Objective: To analyze the correlation between the concentration of plasma cell free DNA (cfDNA) of patients with lung cancer or esophageal cancer and clinical features, and to assess the coincidence rate of the EGFR/KRAS mutations between the cfDNA and tumor tissue DNA.
Methods: A total of 30 cases lung cancer and esophageal cancer (including 15 lung cancer, 15 esophageal cancer) were enrolled in this study. The tumor tissue and plasma sample of patients were collected. The tumor tissue DNA and plasma cfDNA were extracted. The EGFR/KRAS mutations of the tumor tissue DNA and plasma cfDNA were detected by fluorescence PCR.
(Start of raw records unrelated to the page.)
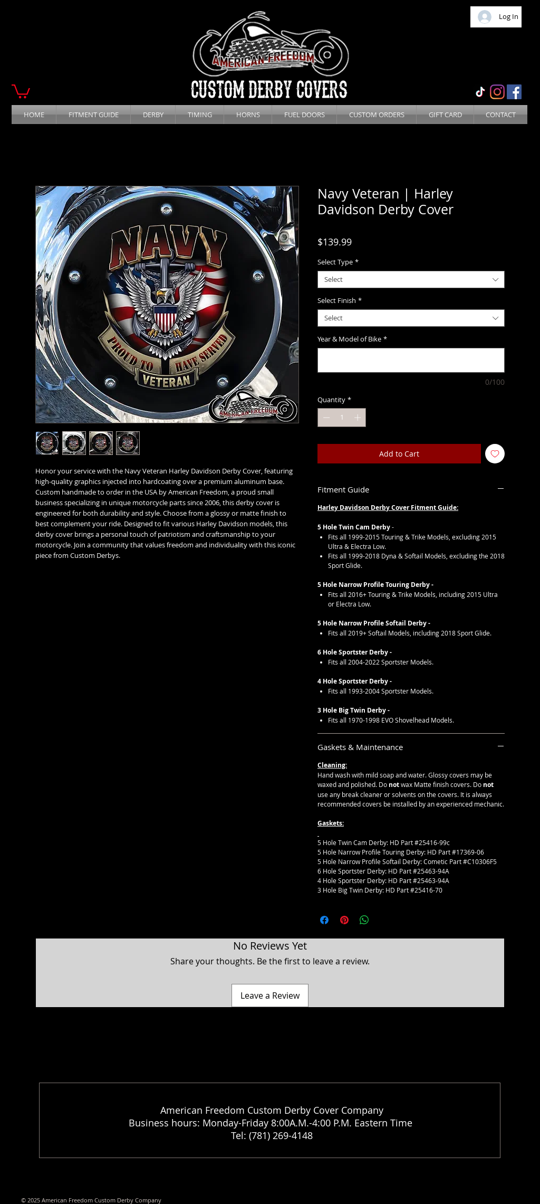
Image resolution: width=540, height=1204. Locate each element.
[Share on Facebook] (324, 920)
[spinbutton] (342, 417)
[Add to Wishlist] (495, 453)
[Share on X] (384, 920)
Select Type (338, 262)
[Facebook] (514, 91)
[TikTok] (480, 91)
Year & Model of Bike (352, 339)
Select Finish (339, 301)
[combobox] (411, 280)
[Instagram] (497, 91)
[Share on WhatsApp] (364, 920)
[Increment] (358, 417)
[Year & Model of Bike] (411, 360)
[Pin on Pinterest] (344, 920)
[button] (21, 90)
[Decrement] (325, 417)
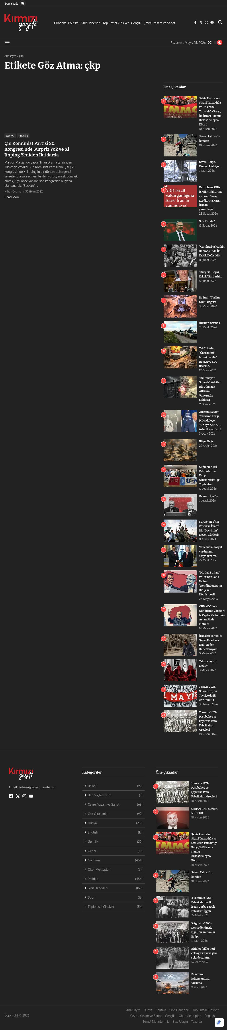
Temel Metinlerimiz (156, 1026)
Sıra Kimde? (207, 225)
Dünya (10, 135)
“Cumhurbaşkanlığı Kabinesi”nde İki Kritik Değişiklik (212, 255)
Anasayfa (10, 56)
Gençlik (136, 23)
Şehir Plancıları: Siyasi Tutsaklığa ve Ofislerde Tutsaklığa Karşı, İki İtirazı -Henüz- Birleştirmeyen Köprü (204, 852)
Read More (12, 197)
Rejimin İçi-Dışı (209, 498)
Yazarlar (196, 1026)
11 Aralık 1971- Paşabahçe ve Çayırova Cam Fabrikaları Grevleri (208, 726)
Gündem (60, 23)
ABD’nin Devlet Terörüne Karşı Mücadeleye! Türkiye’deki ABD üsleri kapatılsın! (210, 423)
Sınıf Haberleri (90, 23)
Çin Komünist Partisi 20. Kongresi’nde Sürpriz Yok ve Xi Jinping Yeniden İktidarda (36, 149)
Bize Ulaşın (180, 1026)
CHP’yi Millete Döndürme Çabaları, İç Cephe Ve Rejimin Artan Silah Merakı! (213, 617)
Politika (73, 23)
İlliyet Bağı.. (207, 444)
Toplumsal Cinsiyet (116, 23)
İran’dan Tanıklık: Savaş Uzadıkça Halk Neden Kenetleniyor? (209, 646)
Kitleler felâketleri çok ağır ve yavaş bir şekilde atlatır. (203, 958)
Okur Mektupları (190, 1021)
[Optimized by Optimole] (219, 1022)
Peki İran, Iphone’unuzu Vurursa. (200, 984)
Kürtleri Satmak (210, 326)
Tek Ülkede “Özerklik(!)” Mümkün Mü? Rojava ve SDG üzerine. (208, 360)
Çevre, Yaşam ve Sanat (159, 23)
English (210, 1021)
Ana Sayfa (133, 1015)
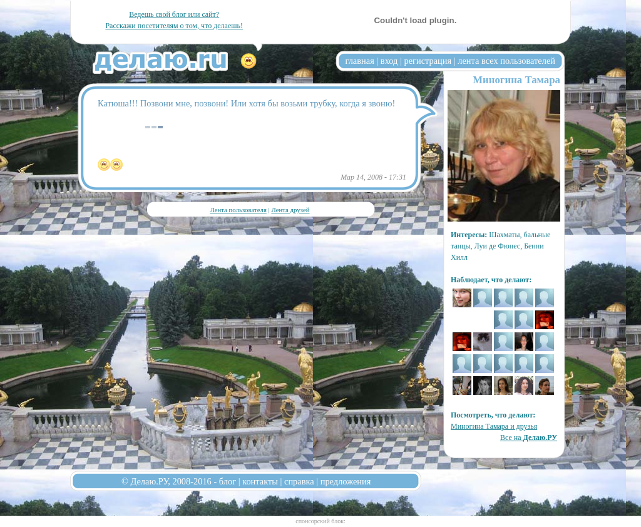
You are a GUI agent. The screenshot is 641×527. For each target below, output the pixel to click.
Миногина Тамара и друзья (494, 426)
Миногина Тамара (516, 80)
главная (360, 61)
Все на (528, 437)
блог (227, 481)
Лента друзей (290, 209)
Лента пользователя (238, 209)
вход (389, 61)
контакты (260, 481)
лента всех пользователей (506, 61)
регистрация (427, 61)
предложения (345, 481)
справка (299, 481)
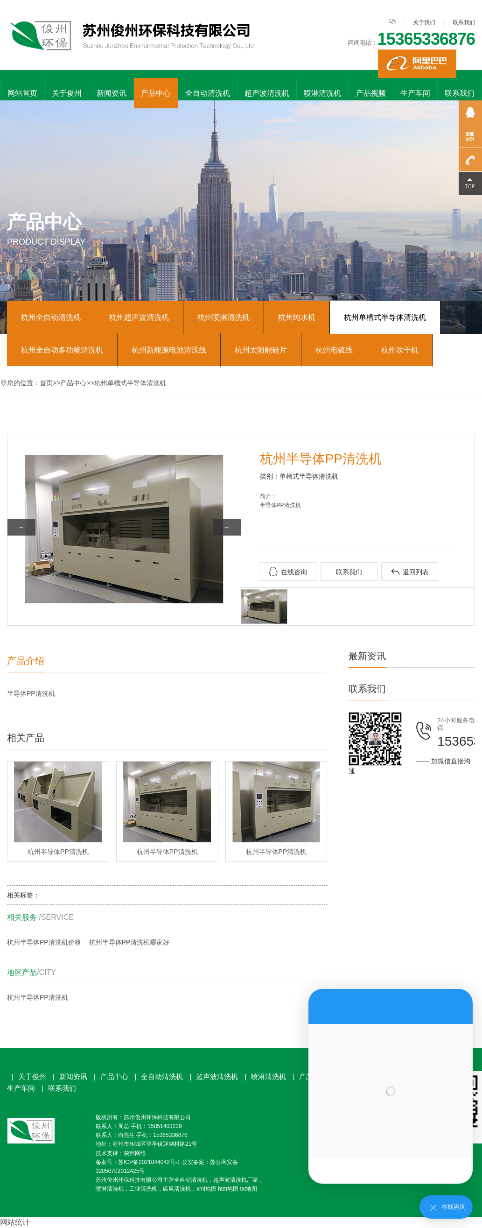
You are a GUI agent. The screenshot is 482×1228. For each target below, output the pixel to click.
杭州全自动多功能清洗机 (62, 350)
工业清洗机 (143, 1189)
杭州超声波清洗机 (139, 317)
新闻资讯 (111, 93)
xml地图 (206, 1189)
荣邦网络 (135, 1153)
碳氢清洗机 (177, 1189)
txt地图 (248, 1189)
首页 (46, 383)
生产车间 (415, 93)
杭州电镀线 (334, 350)
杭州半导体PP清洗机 (37, 997)
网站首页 (22, 93)
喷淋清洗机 (322, 93)
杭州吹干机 (400, 350)
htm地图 (228, 1189)
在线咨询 (288, 572)
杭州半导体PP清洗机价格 (44, 942)
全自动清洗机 (207, 93)
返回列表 (410, 572)
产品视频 (371, 93)
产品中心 (156, 93)
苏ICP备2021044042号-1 (149, 1162)
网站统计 (15, 1222)
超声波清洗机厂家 (235, 1180)
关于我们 (424, 22)
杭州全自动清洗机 (51, 317)
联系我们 (464, 22)
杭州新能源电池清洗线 (169, 350)
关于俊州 (67, 93)
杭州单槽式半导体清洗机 (385, 317)
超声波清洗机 (266, 93)
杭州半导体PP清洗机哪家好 (129, 942)
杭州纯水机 (296, 317)
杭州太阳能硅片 (261, 350)
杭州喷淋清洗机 (223, 317)
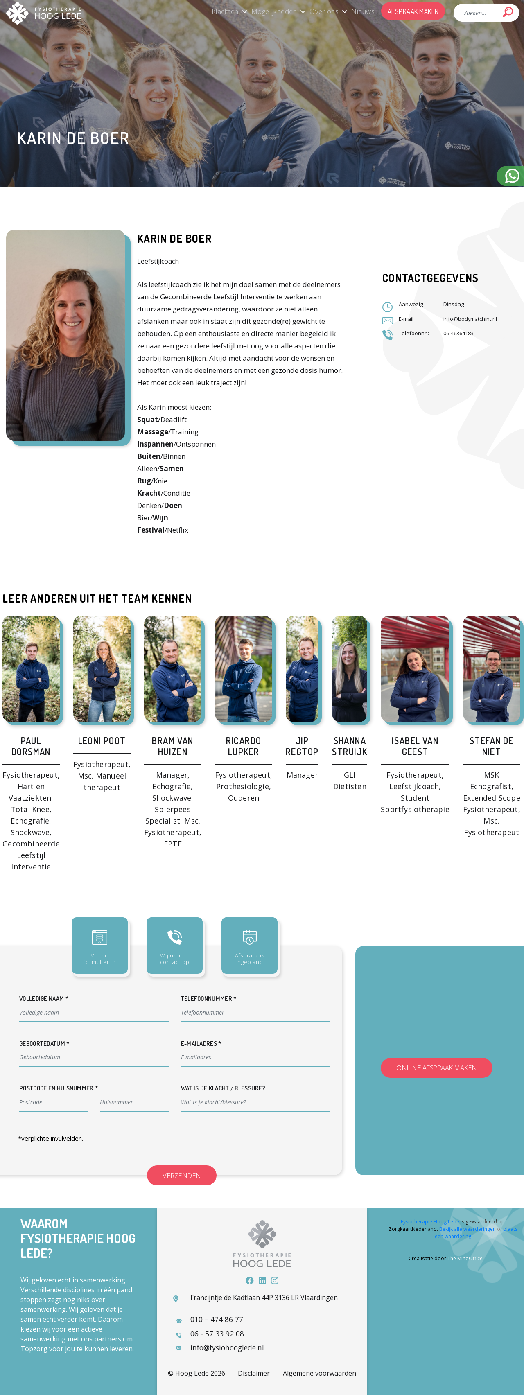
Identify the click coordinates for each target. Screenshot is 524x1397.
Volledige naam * (44, 998)
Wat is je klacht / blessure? (223, 1088)
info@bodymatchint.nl (470, 319)
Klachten (212, 11)
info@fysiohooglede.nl (229, 1349)
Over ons (317, 11)
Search (508, 12)
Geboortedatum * (44, 1043)
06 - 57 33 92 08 (216, 1334)
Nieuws (359, 11)
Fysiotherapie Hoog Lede (430, 1222)
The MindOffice (465, 1259)
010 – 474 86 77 (216, 1320)
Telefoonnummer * (209, 998)
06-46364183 (458, 333)
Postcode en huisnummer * (58, 1088)
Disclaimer (254, 1374)
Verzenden (186, 1175)
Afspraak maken (412, 11)
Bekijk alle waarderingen (467, 1229)
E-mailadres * (201, 1043)
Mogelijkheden (264, 11)
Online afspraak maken (436, 1068)
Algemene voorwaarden (319, 1374)
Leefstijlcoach (158, 261)
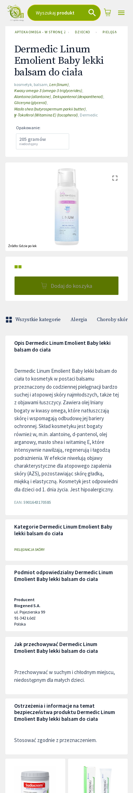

Results: The concentration of cfDNA of patients with lung cancer (5.0 ± 1.4) μg/L and esophageal cancer (7.0 ± 0.8) μg/L were positively correlated with tumor size (r = 0.574, P = 0.01). There was no significant correlation between the concentration of cfDNA and TNM stage of tumor, gender, and age of patients. There was no EGFR/KRAS gene mutations in tumor tissue DNA and plasma cfDNA of esophageal cancer. A total of 6 tumor tissue samples of lung cancer patients were detected EGFR mutation, and 1 tumor tissue sample was detected KRAS mutation. Meanwhile, 4 plasma cfDNA samples of lung cancer patients were detected EGFR mutation, and 1 plasma cfDNA sample was detected KRAS mutation.
Conclusion: The concentration of cfDNA of patients with lung cancer and esophageal cancer was positively correlated with tumor burden. There was high coincidence rate of the EGFR/KRAS mutations between the cfDNA and tumor tissue DNA.